MicroRNAs (miRNAs) are small non-coding single-stranded RNAs of about 22 nucleotides in length that act as post-transcriptional regulators of gene expression. Depending on the complementarity between miRNA and target mRNA, cleavage, destabilization, or translational suppression of mRNA occurs within the RISC (RNA-induced silencing complex). As gene expression regulators, miRNAs are involved in a variety of biological functions. Dysregulation of miRNAs and their target genes contribute to the pathophysiology of many diseases, including autoimmune and inflammatory disorders. MiRNAs are also present extracellularly in their stable form in body fluids. Their incorporation into membrane vesicles or protein complexes with Ago2, HDL, or nucleophosmin 1 protects them against RNases. Cell-free miRNAs can be delivered to another cell in vitro and maintain their functional potential. Therefore, miRNAs can be considered mediators of intercellular communication. The remarkable stability of cell-free miRNAs and their accessibility in body fluid makes them potential diagnostic or prognostic biomarkers and potential therapeutic targets.
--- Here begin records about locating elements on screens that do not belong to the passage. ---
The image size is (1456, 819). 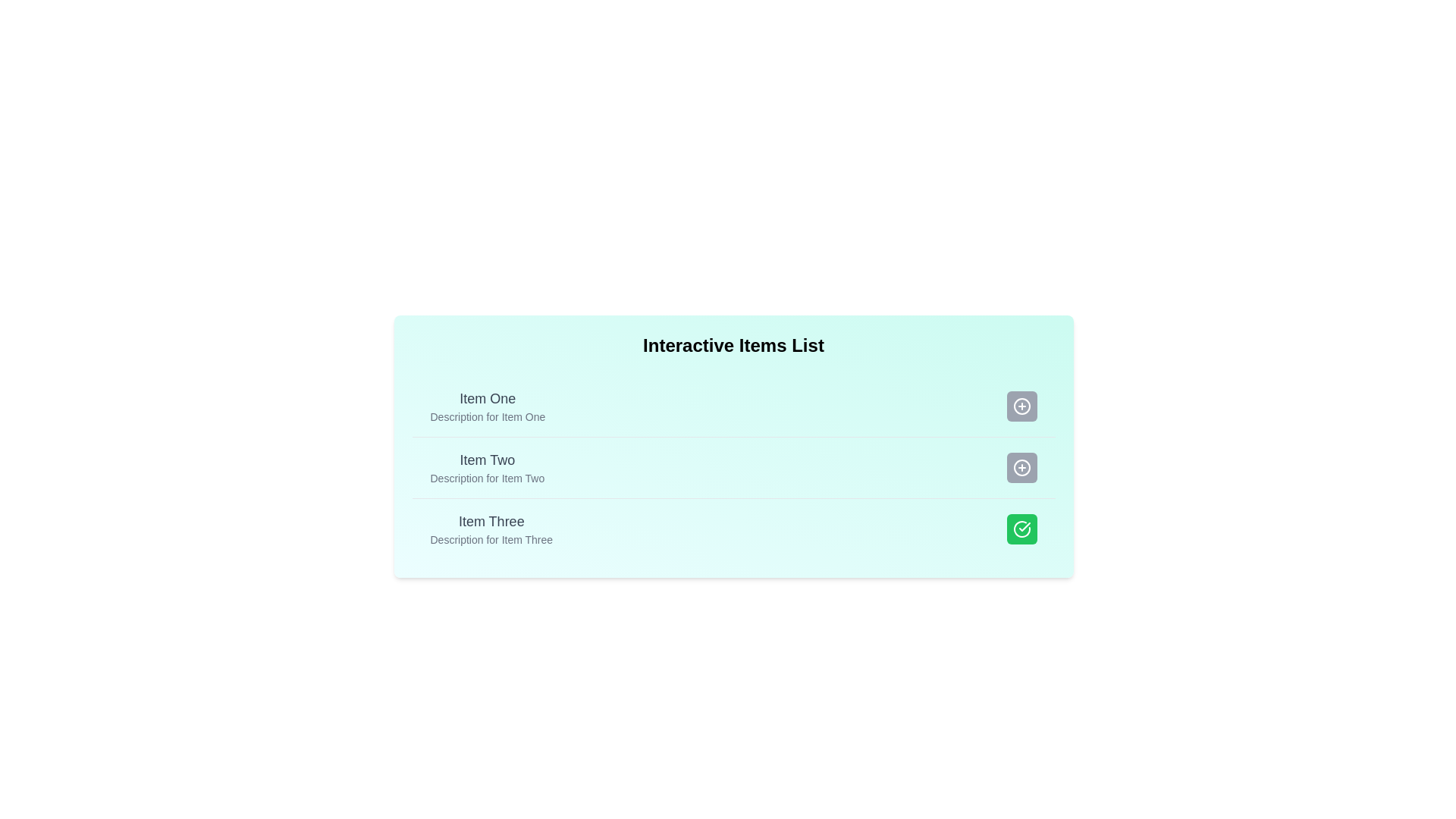 I want to click on 'Selected' button for the selected item, which is 'Item Three', so click(x=1021, y=529).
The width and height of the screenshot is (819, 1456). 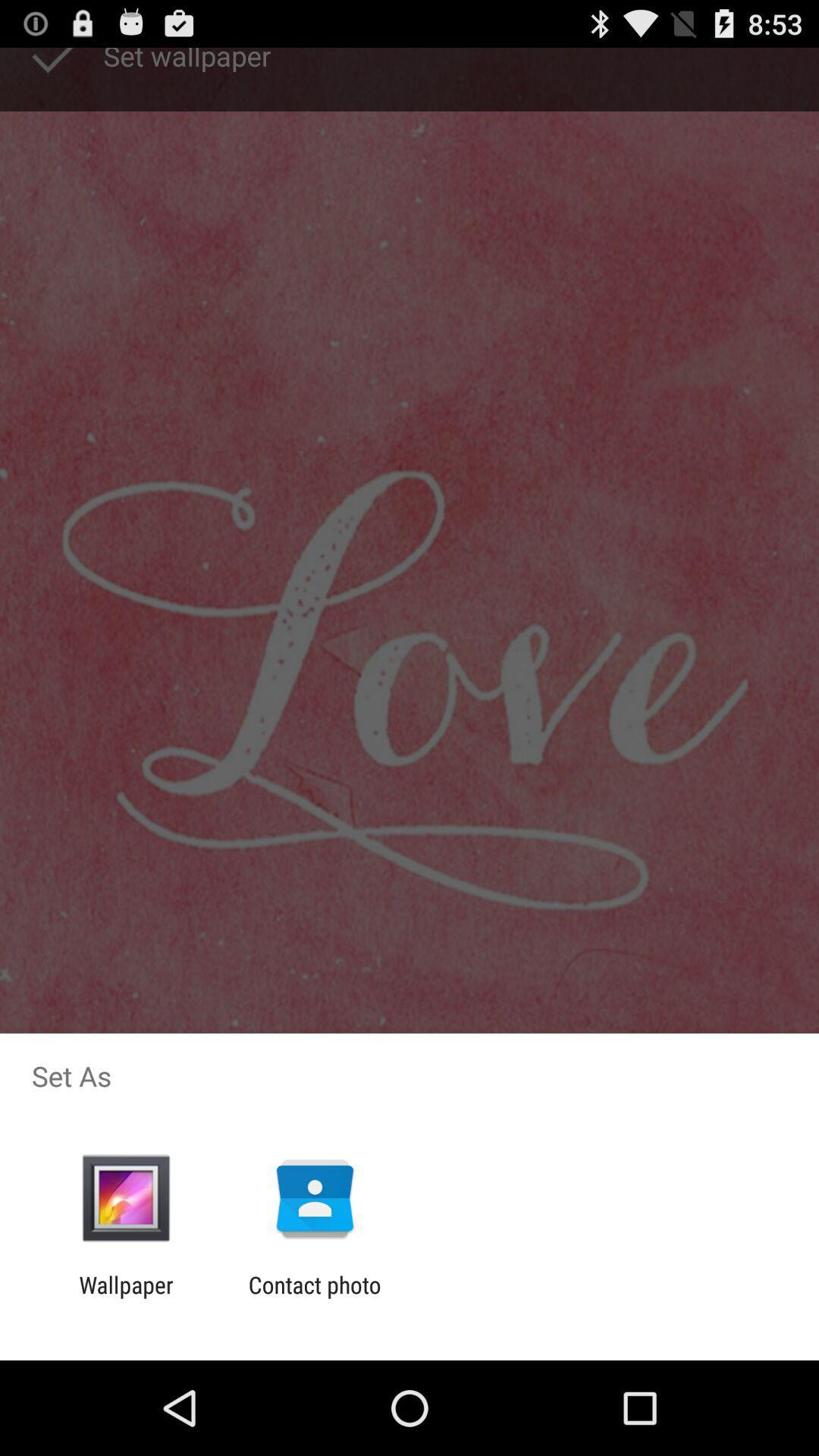 I want to click on icon to the right of wallpaper item, so click(x=314, y=1298).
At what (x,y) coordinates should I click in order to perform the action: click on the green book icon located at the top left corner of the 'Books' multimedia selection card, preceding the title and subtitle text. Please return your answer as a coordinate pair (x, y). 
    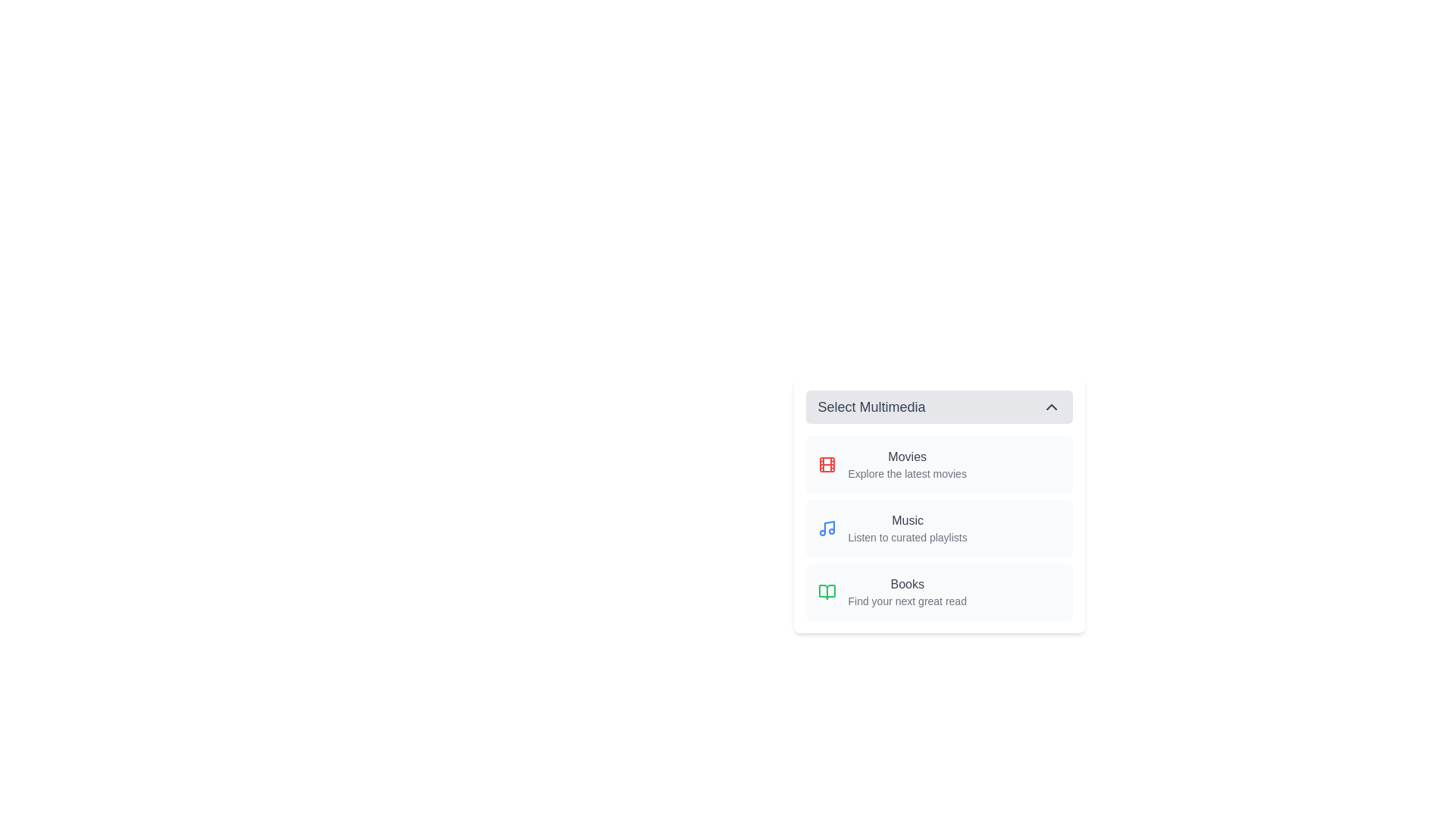
    Looking at the image, I should click on (826, 591).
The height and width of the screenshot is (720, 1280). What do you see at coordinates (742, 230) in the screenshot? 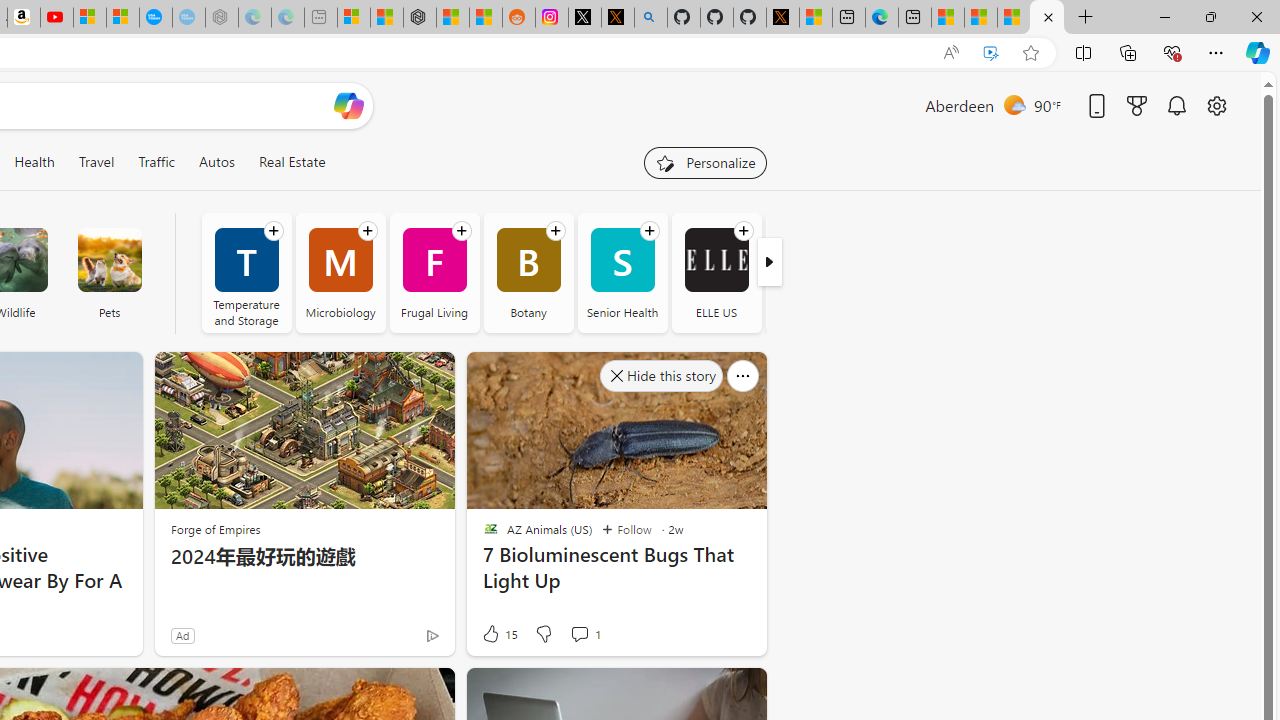
I see `'Follow channel'` at bounding box center [742, 230].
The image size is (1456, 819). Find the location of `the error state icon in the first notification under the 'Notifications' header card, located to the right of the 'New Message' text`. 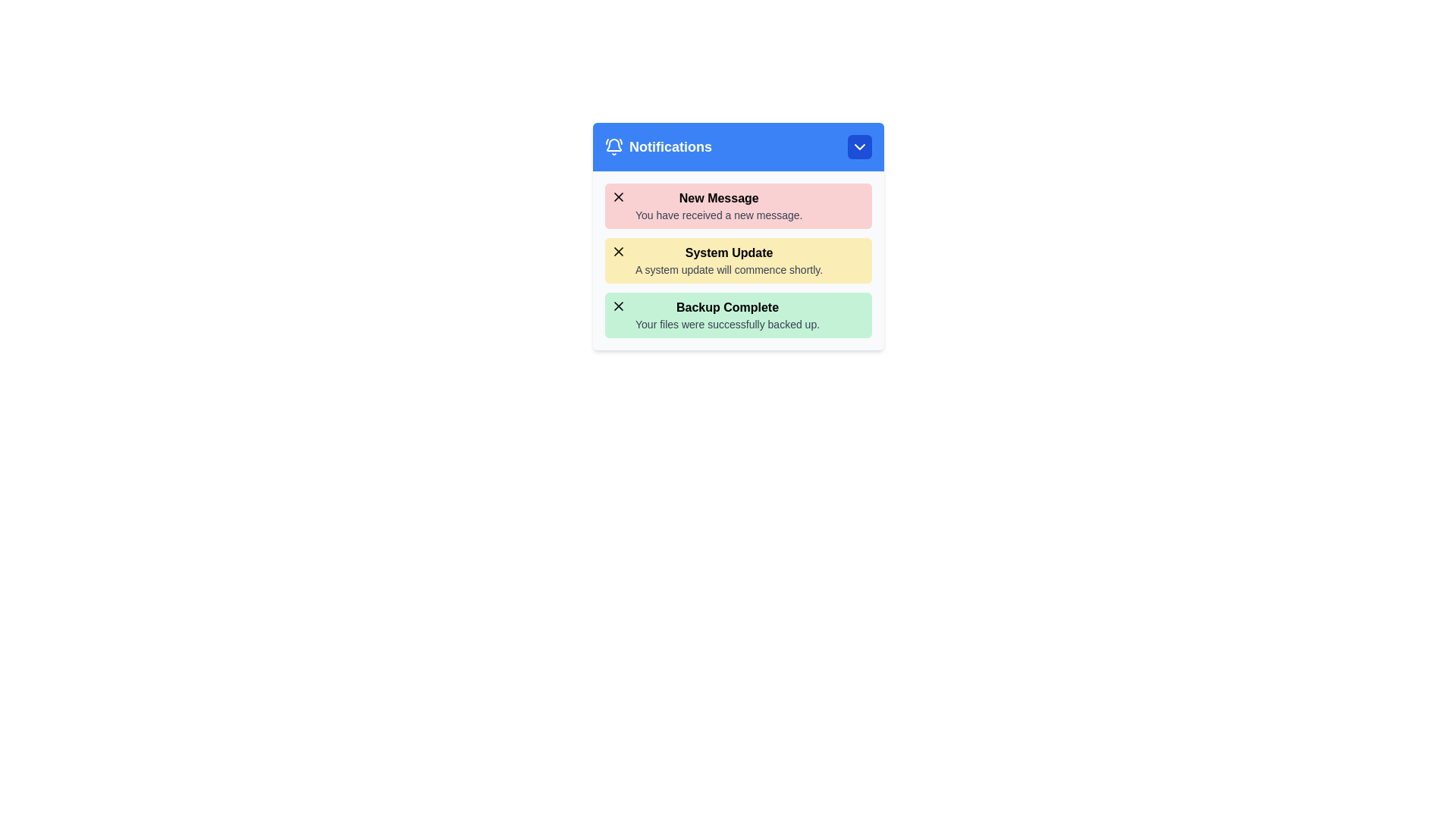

Here we provide an overview of the potential role of circulating miRNAs as biomarkers of disease activity, therapeutic response, or diagnosis in rheumatic diseases. Many circulating miRNAs reflect their involvement in the pathogenesis, while for plenty, their pathogenetic mechanisms remain to be explored. Several miRNAs described as biomarkers were also shown to be of therapeutic potential, and some miRNAs are already tested in clinical trials.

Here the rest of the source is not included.